Saved entries:
* * * *

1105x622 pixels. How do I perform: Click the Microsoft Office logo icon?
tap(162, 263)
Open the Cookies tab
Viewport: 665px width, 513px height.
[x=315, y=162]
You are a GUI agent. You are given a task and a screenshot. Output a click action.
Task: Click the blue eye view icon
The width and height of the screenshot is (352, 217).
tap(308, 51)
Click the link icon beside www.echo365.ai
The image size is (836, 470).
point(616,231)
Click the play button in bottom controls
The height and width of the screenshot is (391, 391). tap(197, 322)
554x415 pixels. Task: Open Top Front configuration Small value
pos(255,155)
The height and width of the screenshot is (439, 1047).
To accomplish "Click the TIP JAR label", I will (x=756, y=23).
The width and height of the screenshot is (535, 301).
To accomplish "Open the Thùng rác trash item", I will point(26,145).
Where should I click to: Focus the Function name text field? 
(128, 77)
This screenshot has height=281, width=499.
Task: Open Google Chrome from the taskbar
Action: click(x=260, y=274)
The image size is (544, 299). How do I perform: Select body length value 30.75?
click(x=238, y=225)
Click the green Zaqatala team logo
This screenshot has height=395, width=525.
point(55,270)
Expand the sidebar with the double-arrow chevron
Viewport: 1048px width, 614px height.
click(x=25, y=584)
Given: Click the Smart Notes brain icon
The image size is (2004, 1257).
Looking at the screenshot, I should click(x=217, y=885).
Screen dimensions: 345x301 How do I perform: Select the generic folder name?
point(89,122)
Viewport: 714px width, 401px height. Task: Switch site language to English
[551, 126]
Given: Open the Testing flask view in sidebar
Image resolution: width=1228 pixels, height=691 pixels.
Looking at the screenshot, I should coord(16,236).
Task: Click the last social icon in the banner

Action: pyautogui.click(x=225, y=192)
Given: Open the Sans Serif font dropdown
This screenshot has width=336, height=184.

* * * *

■ **Goal of the exercise**
Turn these records into a numbered list, leaving out the blank lines.

■ **Result of the task**
1. 1105x622 pixels. How do I perform: Click the Microsoft Office logo icon?
2. tap(162, 263)
3. Open the Cookies tab
4. Viewport: 665px width, 513px height.
5. [x=315, y=162]
6. You are a GUI agent. You are given a task and a screenshot. Output a click action.
7. Task: Click the blue eye view icon
8. The width and height of the screenshot is (352, 217).
9. tap(308, 51)
10. Click the link icon beside www.echo365.ai
11. The image size is (836, 470).
12. point(616,231)
13. Click the play button in bottom controls
14. The height and width of the screenshot is (391, 391). tap(197, 322)
15. 554x415 pixels. Task: Open Top Front configuration Small value
16. pos(255,155)
17. The height and width of the screenshot is (439, 1047).
18. To accomplish "Click the TIP JAR label", I will (x=756, y=23).
19. The width and height of the screenshot is (535, 301).
20. To accomplish "Open the Thùng rác trash item", I will point(26,145).
21. Where should I click to: Focus the Function name text field? 
22. (128, 77)
23. This screenshot has height=281, width=499.
24. Task: Open Google Chrome from the taskbar
25. Action: click(x=260, y=274)
26. The image size is (544, 299). How do I perform: Select body length value 30.75?
27. click(x=238, y=225)
28. Click the green Zaqatala team logo
29. This screenshot has height=395, width=525.
30. point(55,270)
31. Expand the sidebar with the double-arrow chevron
32. Viewport: 1048px width, 614px height.
33. click(x=25, y=584)
34. Given: Click the Smart Notes brain icon
35. The image size is (2004, 1257).
36. Looking at the screenshot, I should click(x=217, y=885).
37. Screen dimensions: 345x301 How do I perform: Select the generic folder name?
38. point(89,122)
39. Viewport: 714px width, 401px height. Task: Switch site language to English
40. [551, 126]
41. Given: Open the Testing flask view in sidebar
42. Image resolution: width=1228 pixels, height=691 pixels.
43. Looking at the screenshot, I should coord(16,236).
44. Task: Click the last social icon in the banner
45. Action: pyautogui.click(x=225, y=192)
46. Given: Open the Sans Serif font dropdown
47. This screenshot has width=336, height=184.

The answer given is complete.